*What the exercise asks*: Make an exact copy, without pictures, of the lines below from the one containing "This screenshot has width=1300, height=750." to the last line, both ends included.

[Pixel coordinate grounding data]
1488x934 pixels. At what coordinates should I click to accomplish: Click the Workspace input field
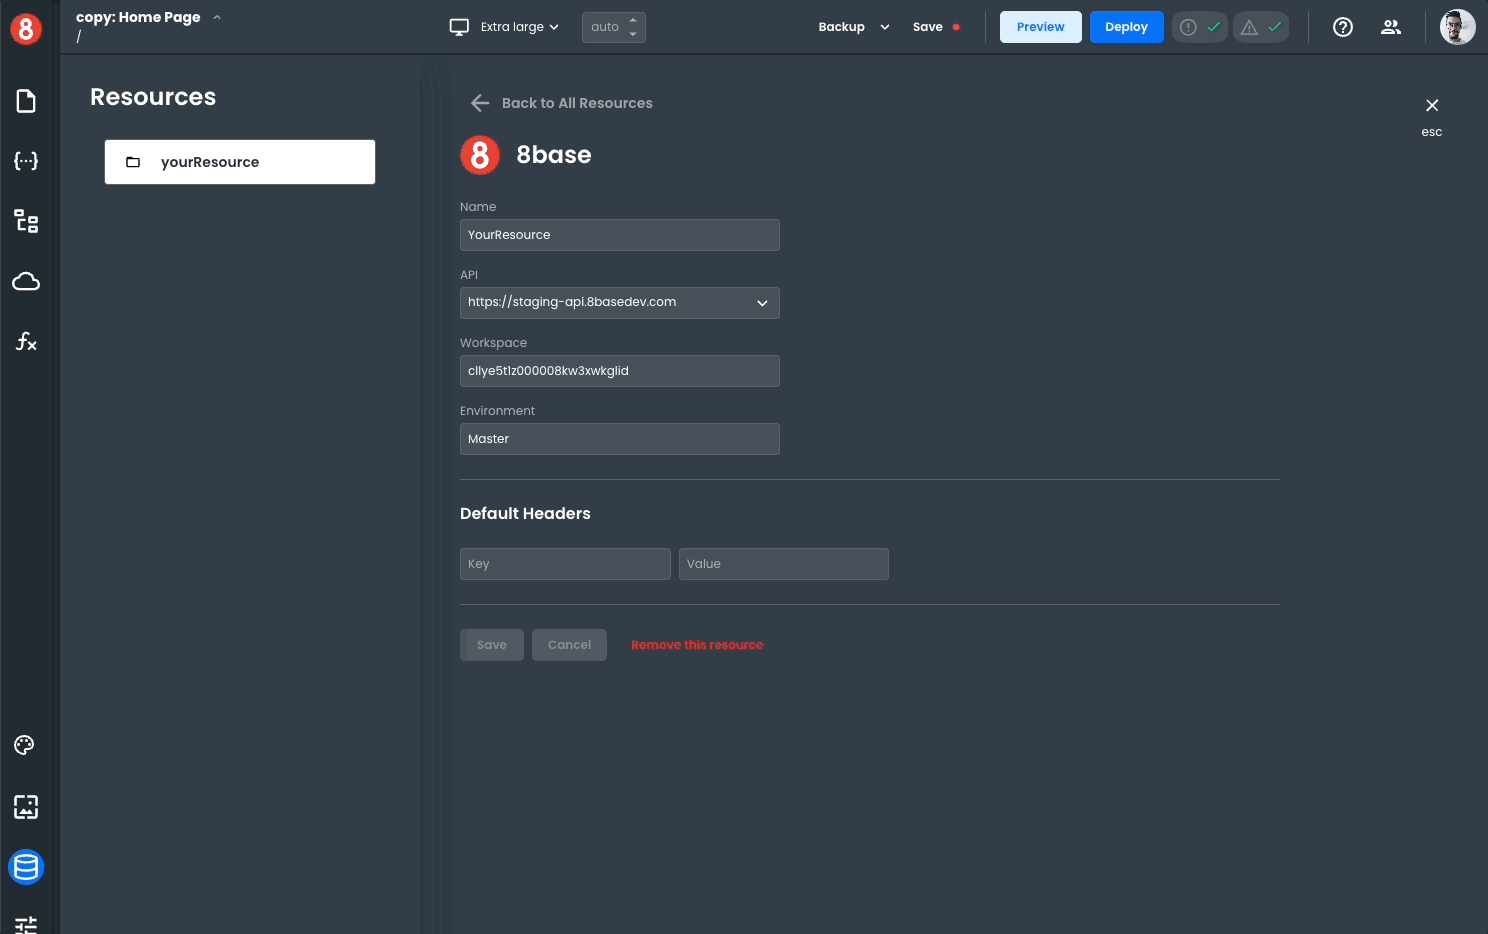[x=619, y=371]
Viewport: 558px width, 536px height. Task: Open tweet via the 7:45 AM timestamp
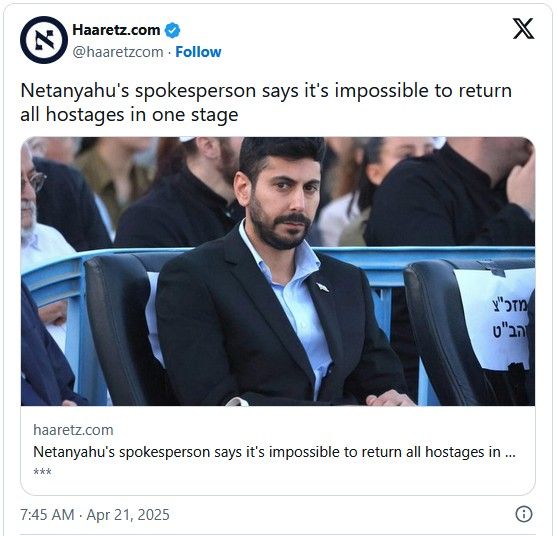click(47, 515)
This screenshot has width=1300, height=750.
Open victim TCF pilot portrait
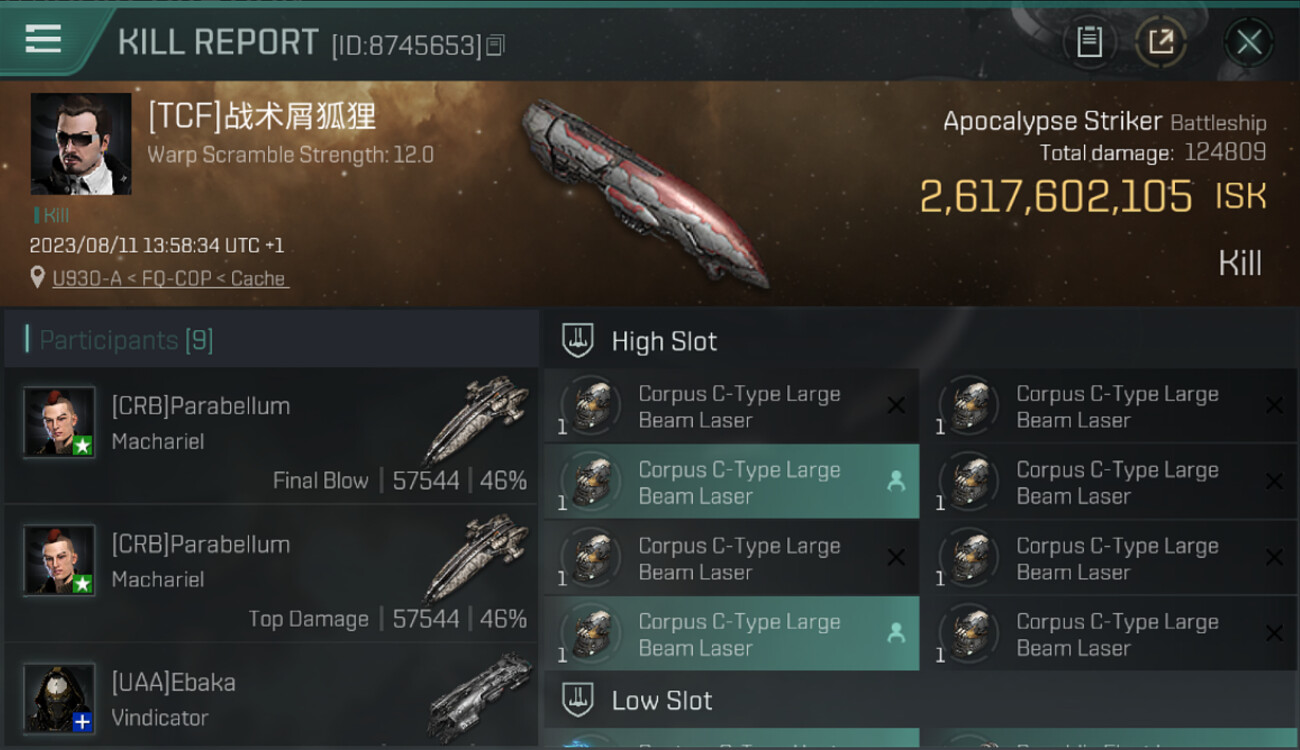(81, 144)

*Your solution*:
This screenshot has width=1300, height=750.
Open victim TCF pilot portrait
(81, 144)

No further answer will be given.